Non è un cattolico Leopardi, però definisce quello di cui sente necessità, come qualcosa che non è qui, non è in questo mondo. Quando, mi viene in mente, quando dedica la poesia Alla sua donna dice: "se delle eterne idee l’una sei tu cui di sensibil forma sdegni l’eterno senno esser vestita...", se tu sei un’idea che non ha forma sensibile, la sua donna, ecco quello che Leopardi immagina, l’altro personaggio, è quello che non corrisponde con la realtà, che non c’è, che non è assimilabile alla realtà. Mentre l’uomo è finito, quello di cui ha bisogno è l’infinito.
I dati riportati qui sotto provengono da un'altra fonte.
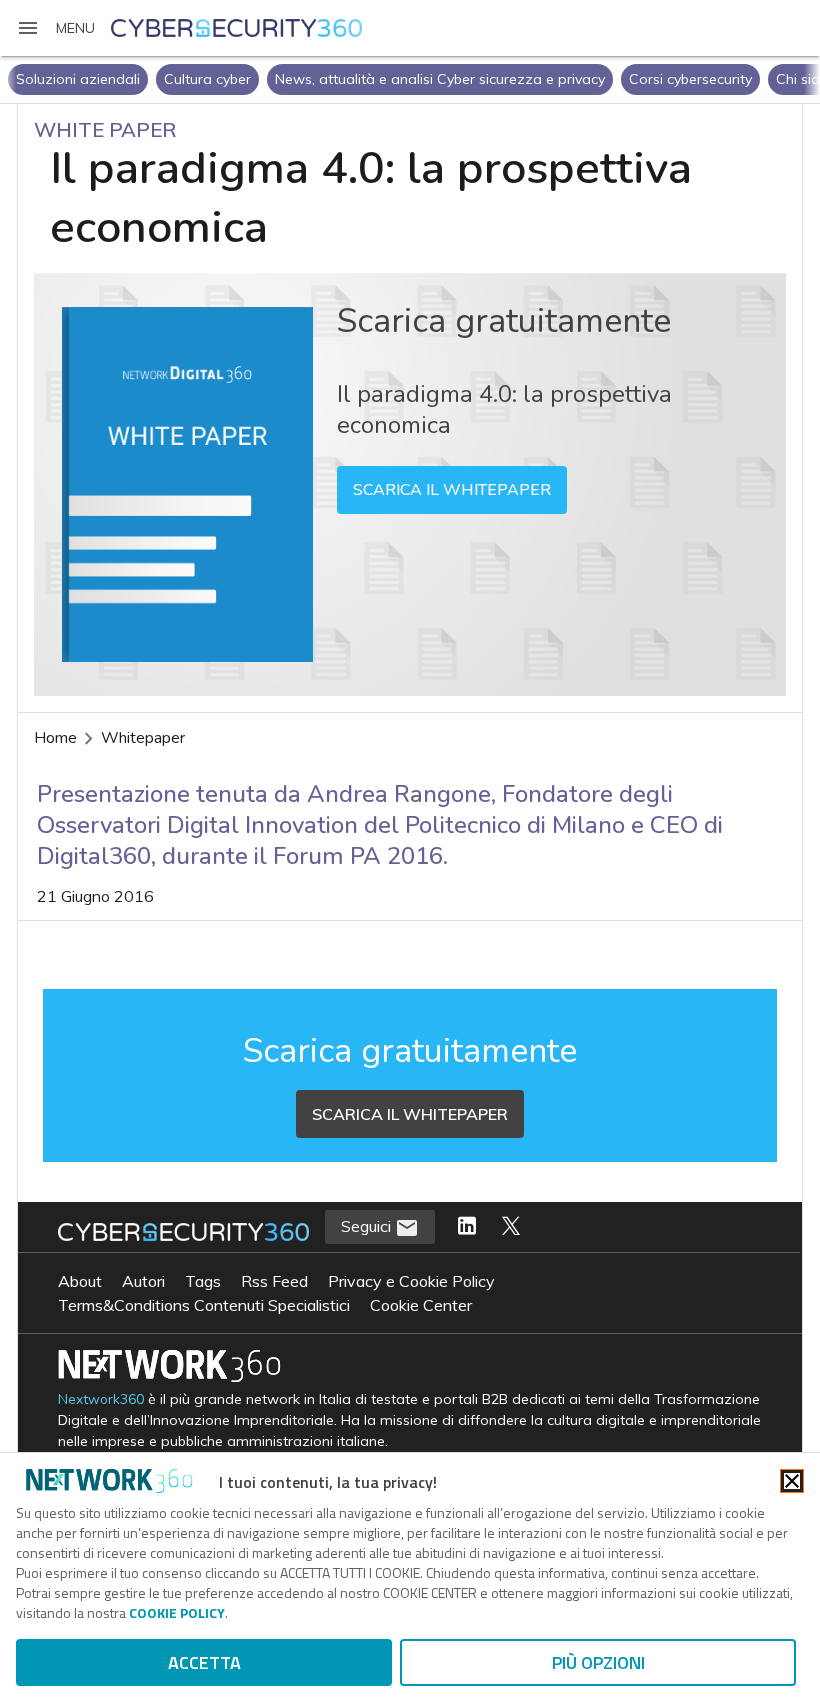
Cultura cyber (207, 79)
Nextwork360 (101, 1399)
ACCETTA (204, 1662)
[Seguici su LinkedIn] (467, 1227)
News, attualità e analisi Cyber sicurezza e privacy (440, 79)
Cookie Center (421, 1305)
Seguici (368, 1226)
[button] (55, 28)
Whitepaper (143, 738)
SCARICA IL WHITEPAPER (452, 490)
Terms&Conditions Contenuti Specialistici (204, 1305)
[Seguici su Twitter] (511, 1227)
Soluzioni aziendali (78, 79)
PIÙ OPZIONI (598, 1662)
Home (55, 738)
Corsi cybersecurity (690, 79)
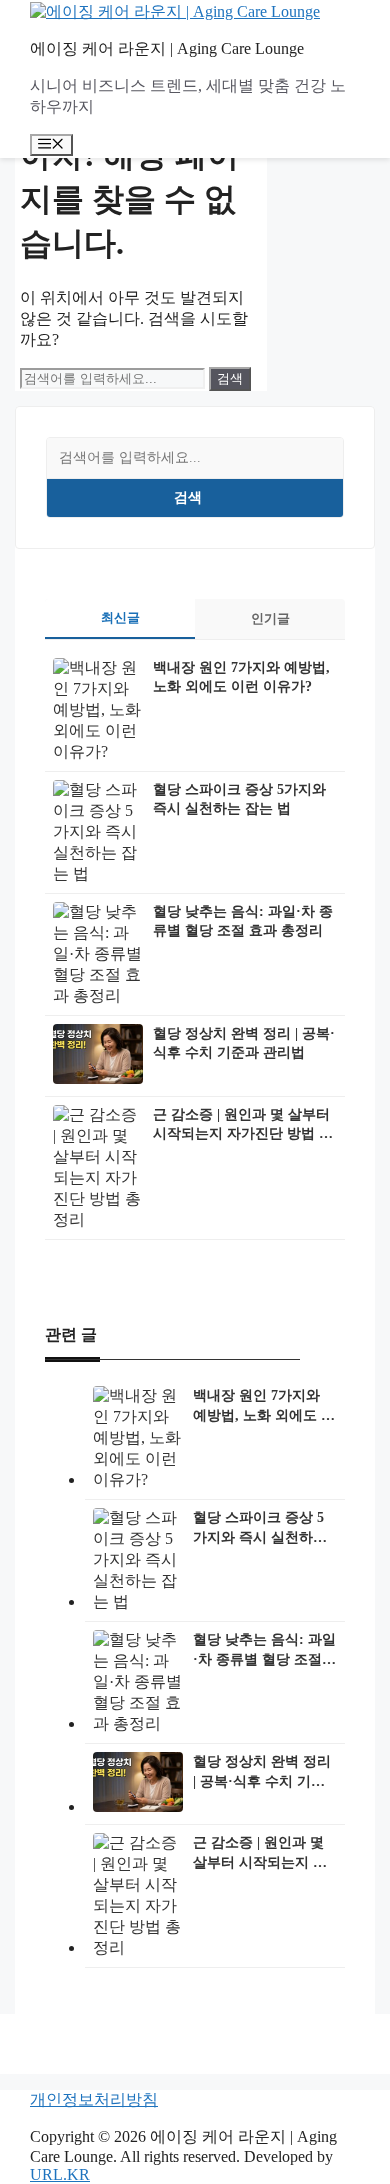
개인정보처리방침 (94, 2099)
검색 (188, 497)
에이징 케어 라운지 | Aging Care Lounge (167, 48)
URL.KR (60, 2174)
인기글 (270, 618)
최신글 (120, 617)
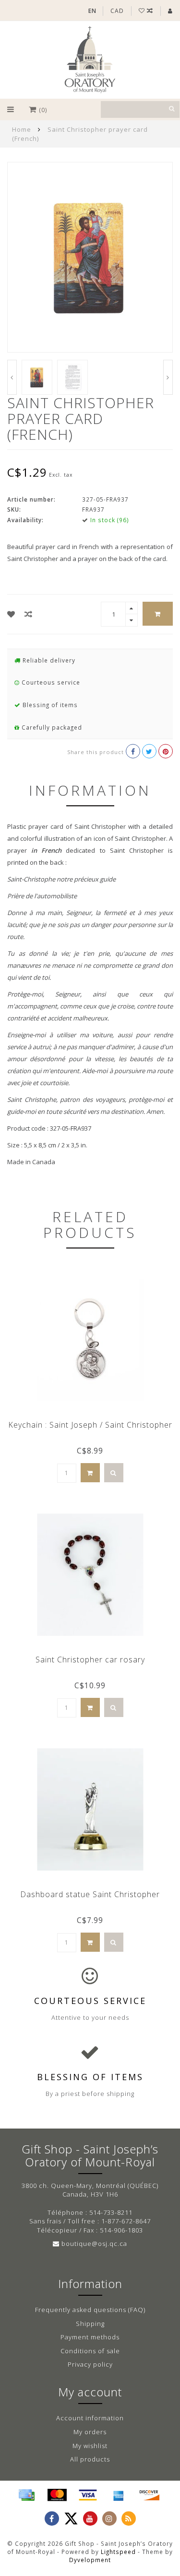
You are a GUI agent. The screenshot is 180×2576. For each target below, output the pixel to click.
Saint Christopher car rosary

Andando avanti ho fatto fare un disegno, allora alcuni mi hanno disegnato un omino stilizzato, poi hanno provato a far l’infinito, le nuvole. Ce n’è stata una ragazza che ha fatto un disegno che mi ha colpito perché molto sintetico: ha disegnato un segmento di fronte a una retta.
Che cos'è l'infinito in un disegno

Il segmento è qualcosa di finito e limitato, ha un inizio e una fine come l’uomo ha una nascita e una morte, e la retta invece è l’infinito, la cosa interessante inoltre è che il segmento deriva dalla retta, è una parte di retta. Perché vi dico questo? Perché la musica che ascoltiamo, quella di Mozart, vi assicuro è incomprensibile, incomprensibile se non ripercorrendo questa traiettoria che Leopardi ci ha chiesto. Perché uno può dire di una forma: mi piace, non mi piace; può dire: è orecchiabile, non è orecchiabile, mi dà gusto, non mi dà gusto; ma per dire che questa cosa è bella, bisogna capire perché è venuta fuori, bisogna capire da dove viene quella forma, quella cosa che vi dicevo all’inizio, perché per me fino a un certo punto non era stato così, era una questione di gusto. Mentre poter dire bello è un giudizio sull’origine di quella forma. E allora bisogna che in questo momento, prima di ascoltare Mozart, voi immaginiate un momento particolare, perché questa musica è stata scritta immaginando un momento particolare.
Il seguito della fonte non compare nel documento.